An interview with design influencer John Maeda recently was published with the headline “John Maeda: In reality, design is not that important”.
At first glance, it’s an incendiary title that has already sparked some heated debate. Once you look past the onerous and clickbait-y title Fast Company went with, Maeda touches on something quite important.
“When designers do get more power than their developer counterparts, they build weaker products.” Here he mentions the relationship between design and development specifically but the idea is not exclusive to those disciplines. It’s that when a single discipline leads a business, that it undermines all others. The point of what Maeda is saying is that contextualizing the design discipline in the framework of business is something we overlook and are not thinking through.

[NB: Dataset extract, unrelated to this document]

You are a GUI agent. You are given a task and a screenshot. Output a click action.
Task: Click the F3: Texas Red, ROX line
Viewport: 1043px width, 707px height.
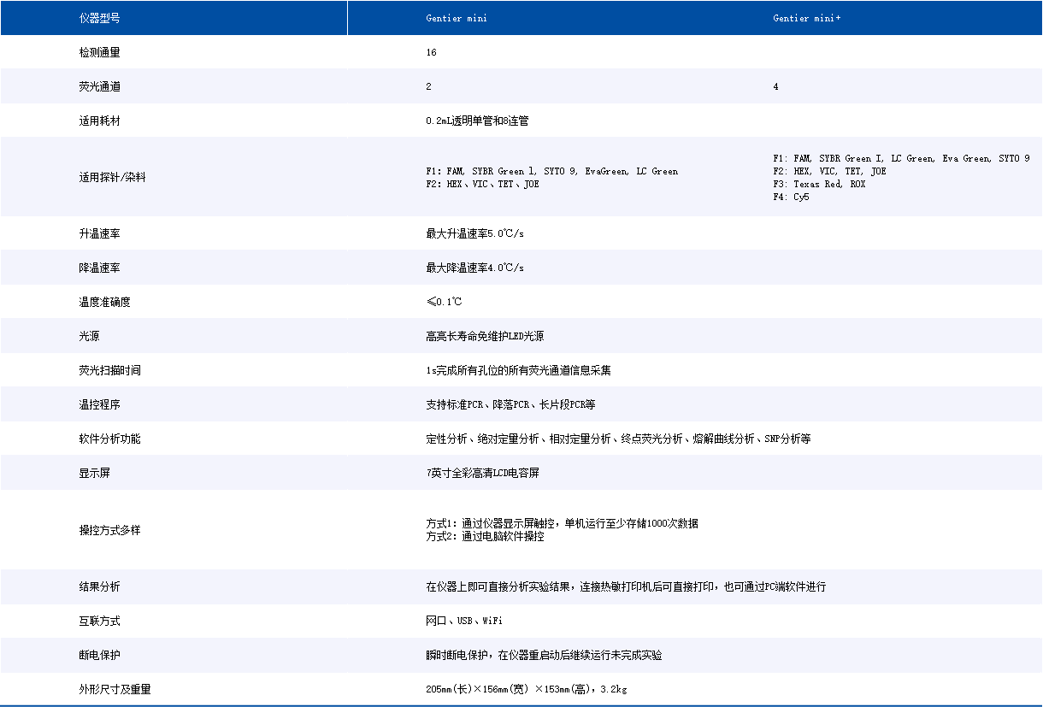click(819, 184)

Having been known.creative’s first intern gives me a bit of a wild perspective on how we have grown and developed over the years. Again and again, we’ve encountered the need to incorporate all our teams at earlier stages in projects. With each project, we grow, iterate, and tinker our internal processes to achieve one that is “more perfect”. This often involves every team being given the space to voice ideas, concerns, and relevant topics that should get covered. It can sometimes feel like spinning our wheels but the results usually speak for themselves. Teams are acclimated to participate actively, they learn each other’s “language”, and are set up to focus on the client needs together rather than in silos.
Knowing how to integrate with multiple disciplines is not only important for my growth as a designer but is also mission critical in creating meaningful experiences for our clients and their users. John Maeda’s message is not about design taking a step back but rather it’s about being better at working with other disciplines.